▶ **Exercise**: From the records below, transcribe only the lines running from the one with "[صفحه اصلی سایت] (837, 45)" through the one with "Chiudi (21, 547)". Keep both of those end lines.

Records contained in a dataset:
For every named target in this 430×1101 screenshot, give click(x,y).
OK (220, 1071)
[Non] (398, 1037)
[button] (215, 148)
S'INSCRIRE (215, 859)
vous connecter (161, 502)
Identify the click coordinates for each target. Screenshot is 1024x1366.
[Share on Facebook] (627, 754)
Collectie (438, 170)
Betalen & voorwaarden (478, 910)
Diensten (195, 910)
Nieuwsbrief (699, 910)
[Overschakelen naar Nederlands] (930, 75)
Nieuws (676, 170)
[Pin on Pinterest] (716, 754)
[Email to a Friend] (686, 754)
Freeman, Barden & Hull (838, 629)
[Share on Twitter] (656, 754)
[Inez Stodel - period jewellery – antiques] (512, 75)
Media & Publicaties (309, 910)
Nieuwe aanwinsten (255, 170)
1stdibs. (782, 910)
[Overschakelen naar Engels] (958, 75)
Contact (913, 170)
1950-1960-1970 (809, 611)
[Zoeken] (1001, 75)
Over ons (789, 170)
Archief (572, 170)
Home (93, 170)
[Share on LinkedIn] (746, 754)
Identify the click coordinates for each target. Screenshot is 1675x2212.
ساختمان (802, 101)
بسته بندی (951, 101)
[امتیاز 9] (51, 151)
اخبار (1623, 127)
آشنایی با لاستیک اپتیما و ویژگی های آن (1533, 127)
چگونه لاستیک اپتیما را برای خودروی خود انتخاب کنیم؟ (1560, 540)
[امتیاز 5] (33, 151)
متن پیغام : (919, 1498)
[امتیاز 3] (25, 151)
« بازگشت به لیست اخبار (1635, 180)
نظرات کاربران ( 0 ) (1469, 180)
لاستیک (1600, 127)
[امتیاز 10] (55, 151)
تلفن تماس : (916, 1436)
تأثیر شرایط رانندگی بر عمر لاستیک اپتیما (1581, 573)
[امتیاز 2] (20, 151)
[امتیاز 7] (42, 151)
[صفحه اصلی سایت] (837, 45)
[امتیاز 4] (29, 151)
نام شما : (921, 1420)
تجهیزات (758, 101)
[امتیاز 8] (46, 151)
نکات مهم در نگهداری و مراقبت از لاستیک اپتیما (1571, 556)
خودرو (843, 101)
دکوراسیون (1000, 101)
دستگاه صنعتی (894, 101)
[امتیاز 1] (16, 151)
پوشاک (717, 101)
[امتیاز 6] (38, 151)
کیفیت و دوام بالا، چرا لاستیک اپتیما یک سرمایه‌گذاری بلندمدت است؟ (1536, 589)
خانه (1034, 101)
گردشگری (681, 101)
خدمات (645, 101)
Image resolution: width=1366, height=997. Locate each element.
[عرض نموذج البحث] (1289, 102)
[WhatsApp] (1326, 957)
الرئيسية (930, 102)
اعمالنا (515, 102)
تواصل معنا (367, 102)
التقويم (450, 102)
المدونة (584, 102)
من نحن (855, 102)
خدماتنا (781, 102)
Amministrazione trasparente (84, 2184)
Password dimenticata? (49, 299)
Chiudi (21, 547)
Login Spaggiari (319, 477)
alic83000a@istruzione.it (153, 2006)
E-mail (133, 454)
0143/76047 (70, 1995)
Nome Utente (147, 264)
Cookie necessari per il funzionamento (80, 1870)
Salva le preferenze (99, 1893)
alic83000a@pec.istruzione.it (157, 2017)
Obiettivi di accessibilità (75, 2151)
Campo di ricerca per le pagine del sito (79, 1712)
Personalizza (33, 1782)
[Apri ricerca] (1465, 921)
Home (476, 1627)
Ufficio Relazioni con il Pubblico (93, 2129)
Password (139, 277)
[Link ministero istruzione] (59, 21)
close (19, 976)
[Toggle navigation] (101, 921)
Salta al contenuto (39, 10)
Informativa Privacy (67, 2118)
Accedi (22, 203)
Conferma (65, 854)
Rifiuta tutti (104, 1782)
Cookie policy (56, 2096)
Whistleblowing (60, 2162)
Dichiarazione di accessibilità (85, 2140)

▶ **Problem solution**:
[صفحه اصلی سایت] (837, 45)
[امتیاز 4] (29, 151)
نام شما : (921, 1420)
تجهیزات (758, 101)
[امتیاز 8] (46, 151)
نکات مهم در نگهداری و مراقبت از لاستیک اپتیما (1571, 556)
خودرو (843, 101)
دکوراسیون (1000, 101)
دستگاه صنعتی (894, 101)
[امتیاز 1] (16, 151)
پوشاک (717, 101)
[امتیاز 6] (38, 151)
کیفیت و دوام بالا، چرا لاستیک اپتیما یک سرمایه‌گذاری بلندمدت است؟ (1536, 589)
خانه (1034, 101)
گردشگری (681, 101)
خدمات (645, 101)
Image resolution: width=1366, height=997. Locate each element.
[عرض نموذج البحث] (1289, 102)
[WhatsApp] (1326, 957)
الرئيسية (930, 102)
اعمالنا (515, 102)
تواصل معنا (367, 102)
التقويم (450, 102)
المدونة (584, 102)
من نحن (855, 102)
خدماتنا (781, 102)
Amministrazione trasparente (84, 2184)
Password dimenticata? (49, 299)
Chiudi (21, 547)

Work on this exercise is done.